## Directions for this task
Take the line containing "Tap the Satıcı: Yiyanmei seller text" as the first and the last line of the records below as the end, and please set down only what lies between them exactly, both ends included.

=== Records to process ===

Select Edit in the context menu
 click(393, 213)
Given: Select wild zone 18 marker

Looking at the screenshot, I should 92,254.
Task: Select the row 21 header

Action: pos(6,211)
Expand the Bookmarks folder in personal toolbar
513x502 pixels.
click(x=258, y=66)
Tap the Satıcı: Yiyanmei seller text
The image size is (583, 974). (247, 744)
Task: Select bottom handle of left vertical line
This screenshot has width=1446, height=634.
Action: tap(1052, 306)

===

## Exercise solution
Tap the Satıcı: Yiyanmei seller text
The image size is (583, 974). (247, 744)
Task: Select bottom handle of left vertical line
This screenshot has width=1446, height=634.
Action: tap(1052, 306)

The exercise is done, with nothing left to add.